What is being asked:
Transcribe exactly, leaving out pictures, the lines from the one that holds "409x271 pixels." through the end of the data below, including both end lines and no others.

----

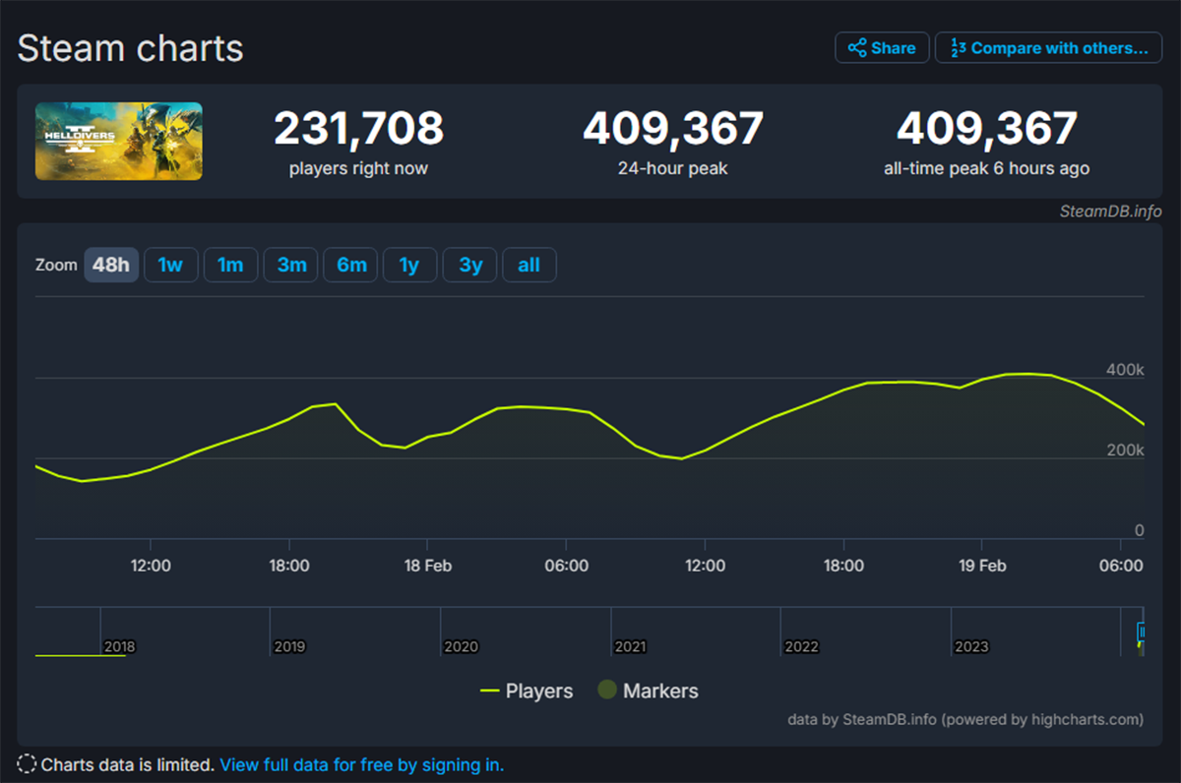The image size is (1181, 783).
Task: Click the Share button
Action: click(x=882, y=47)
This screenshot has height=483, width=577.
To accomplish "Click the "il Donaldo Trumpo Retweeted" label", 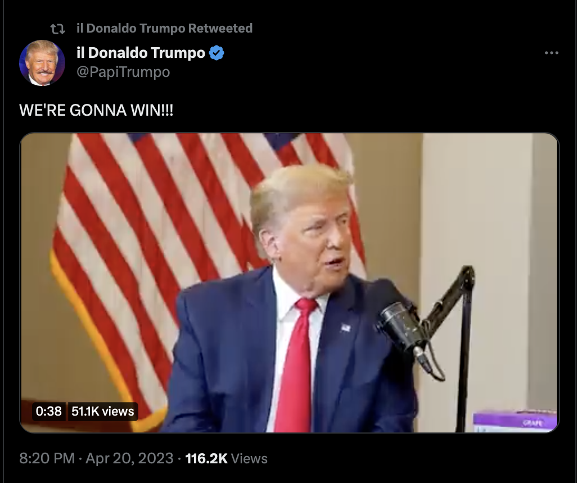I will coord(164,28).
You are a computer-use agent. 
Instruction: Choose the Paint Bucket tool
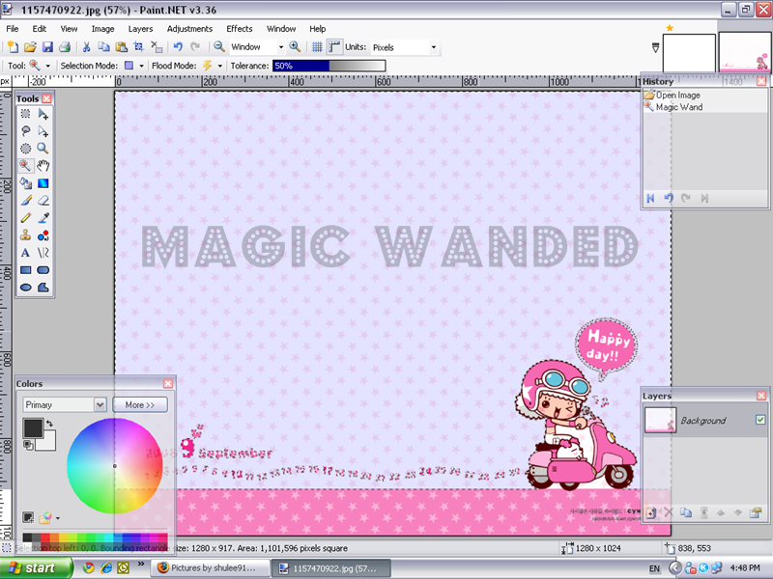[x=26, y=183]

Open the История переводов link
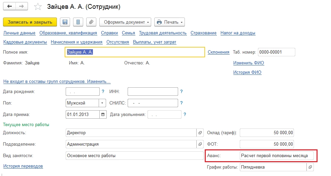coord(23,166)
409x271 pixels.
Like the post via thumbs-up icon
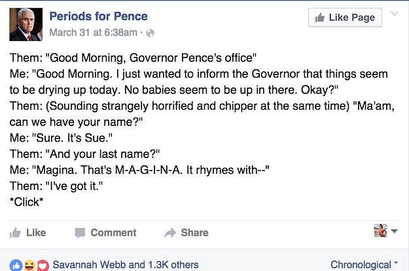click(15, 232)
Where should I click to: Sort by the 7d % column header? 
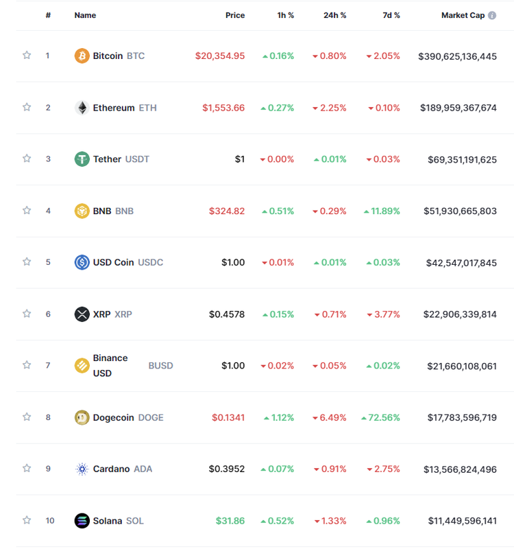coord(391,15)
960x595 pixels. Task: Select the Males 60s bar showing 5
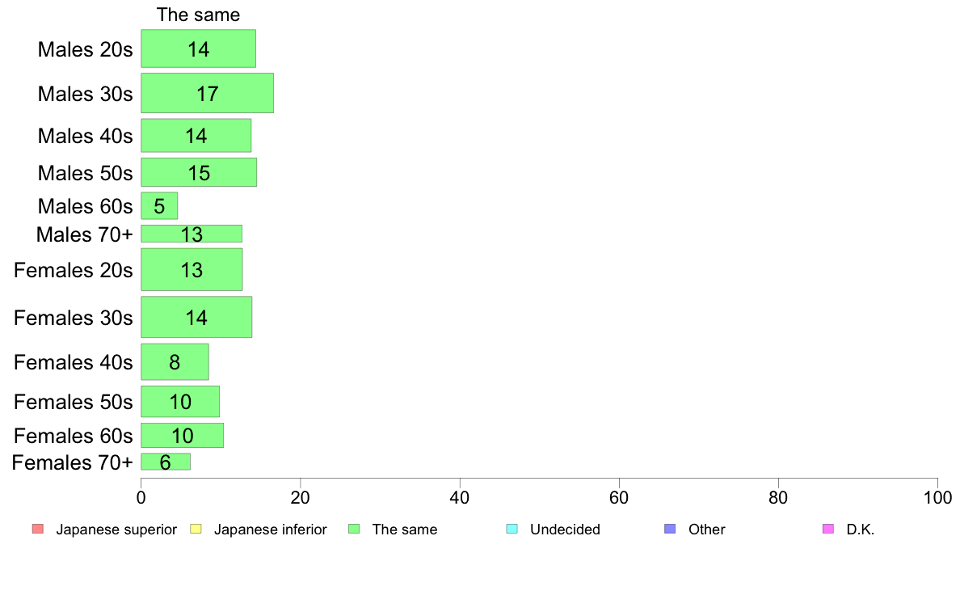point(159,206)
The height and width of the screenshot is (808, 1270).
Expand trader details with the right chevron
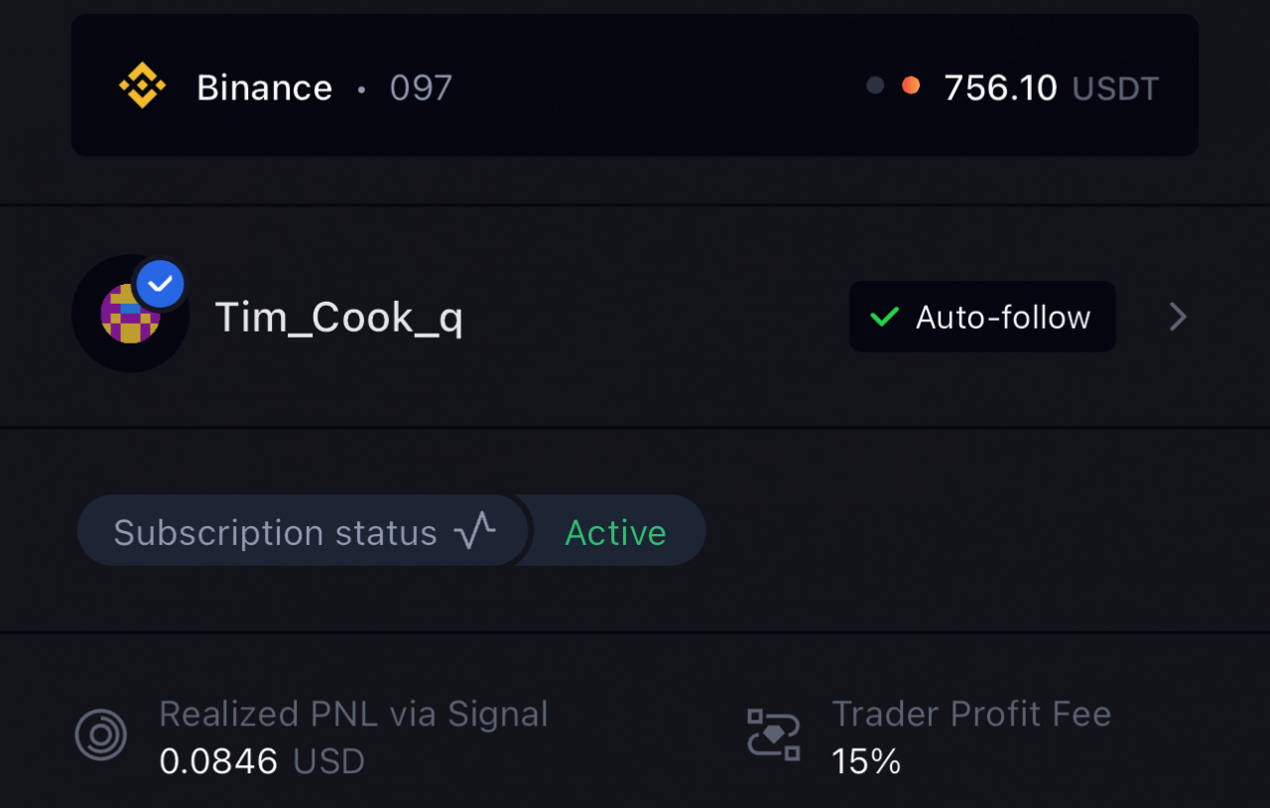pyautogui.click(x=1178, y=317)
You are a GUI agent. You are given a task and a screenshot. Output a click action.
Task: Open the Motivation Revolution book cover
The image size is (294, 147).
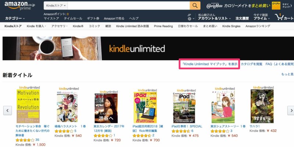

----

Your response:
409x271 pixels.
Like the post via thumbs-up icon
click(15, 232)
Where should I click to: Sort by the 7d % column header? 
coord(391,15)
960x595 pixels. Task: Select the Males 60s bar showing 5
point(159,206)
The height and width of the screenshot is (808, 1270).
Expand trader details with the right chevron
pyautogui.click(x=1178, y=317)
You are a GUI agent. You are given a task and a screenshot. Output a click action.
Task: Open the Motivation Revolution book cover
The image size is (294, 147).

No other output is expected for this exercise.